BSV verliert nach großem Kampf gegen Metzingen
Buxtehude. Die Handball-Frauen des Buxtehuder SV zeigten im Heimspiel gegen die TuS Metzingen ein anderes Gesicht als in der Vorwoche beim 23:25 bei Halle-Neustadt. Nach einem intensiven Spiel musste sich das Team dennoch knapp mit 26:28 geschlagen geben. Auf der Leistung lässt sich jedoch aufbauen und mit gutem Gewissen nach Meisterschaftsfavoriten Dortmund fahren am kommenden Mittwoch.Die ersten Minuten sahen wie in den ersten beiden Spielen aus. Buxtehude erwischte einen guten Start und ging mit 2:0 in Führung. Torfrau Lea Rühter kam ebenfalls in einen guten Rhythmus. In der vierten Minute parierte sie gegen Bo van Wetering bereits den dritten Ball. Im Gegenzug traf Buxtehude zum 3:1. Doch wie gegen Neckarsulm und in Halle-Neustadt blieb es eine Momentaufnahme. Erste technische Fehler schlichen sich ein und Metzingen bekam mehr Zugriff in der Deckung.
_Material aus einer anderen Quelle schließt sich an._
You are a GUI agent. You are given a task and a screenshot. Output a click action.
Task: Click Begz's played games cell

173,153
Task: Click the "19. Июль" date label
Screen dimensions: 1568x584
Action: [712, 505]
Innerhalb von drei Minuten drehten die „TusSies“ die Partie - auch dank zweier Tempogegenstöße zum 3:4 aus Sicht des BSV. Es entwickelte sich eine interessante Partie für die 353 Zuschauer in der Halle Nord. Beim Stand von 6:7 und einer Unterzahlsituation, Luisa Scherer bekam eine Zeitstrafe, nahm BSV-Trainer Dirk Leun eine Auszeit. Als Lone Fischer in der 18. Minute die Gastgeberinnen nach einem Gegenstoß mit 9:8 in Front brachte, legte Metzingens Trainerin Edina Rott die Grüne Karte.Vor allem in der Abwehr war der BSV deutlich aggressiver als in der Vorwoche. Wie Trainer Leun im Vorfeld forderte, wurde in einem Verbund verteidigt. Offensiv machte Lott ebenfalls weiter, wo sie in Halle-Neustadt aufhörte, traf mit ihrem vierten Tor zum 11:10 (25.).
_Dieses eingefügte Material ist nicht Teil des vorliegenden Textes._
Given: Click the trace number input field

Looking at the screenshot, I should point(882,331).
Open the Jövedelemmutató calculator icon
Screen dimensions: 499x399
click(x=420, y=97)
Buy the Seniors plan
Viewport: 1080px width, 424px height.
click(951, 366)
In den Schlussminuten des ersten Durchgangs kam Metzingen besser ins Spiel. Bo van Wetering sorgte für die erste Zwei-Tore-Führung der Gäste (30.). Caroline Müller-Korn verkürzte mit einem Siebenmeter nach der Halbzeitsirene zum 13:14. Der zweite Abschnitt begann temporeich. Die Teams suchten den schnellen Abschluss. Beim BSV erzielte Johanna Heldmann, Spielerin des Tages, drei Tore in Folge. Den 18:18-Ausgleich warf jedoch Lone Fischer (37.). Wenige Minuten später verpasste die Linksaußen die erneute BSV-Führung. Auch nach 47 Minuten scheiterte sie freistehend an der Torfrau der „Pink Ladies“ Madita Kohorst. Es blieb beim 22:22.
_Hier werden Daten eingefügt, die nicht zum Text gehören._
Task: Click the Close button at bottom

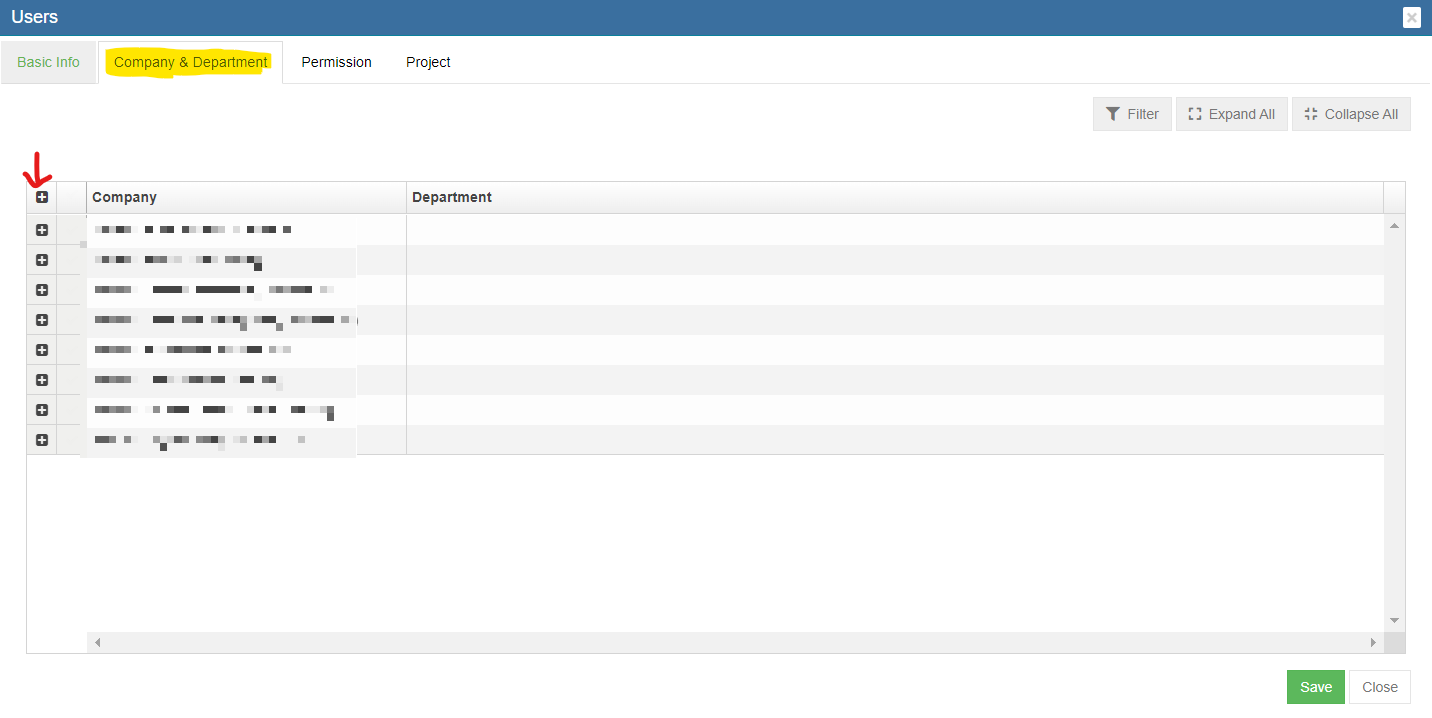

Beste BSV-Torschützin in dieser Phase war Caroline Müller-Korn. Die Spielmacherin behielt immer wieder die Nerven, verwandelte insgesamt acht Siebenmeter ohne einen Fehlversuch. Auch als Müller-Korn für zwei Minuten vom Feld musste, blieb Buxtehude im Spiel. Die Partie blieb bis in die Schlussminute spannend. Anna Albek traf mit einem Heber per Siebenmeter zum 28:26. Leun nahm 41 Sekunden vor Schluss eine Auszeit. Nachdem Annika Lott an Kohorst, mit neun Paraden Spielerin des Tages der Gäste, scheiterte, war die 26:28-Niederlage besiegelt. Damit verlor Buxtehude auch das zehnte Bundesliga-Spiel in Folge gegen die „TusSies“.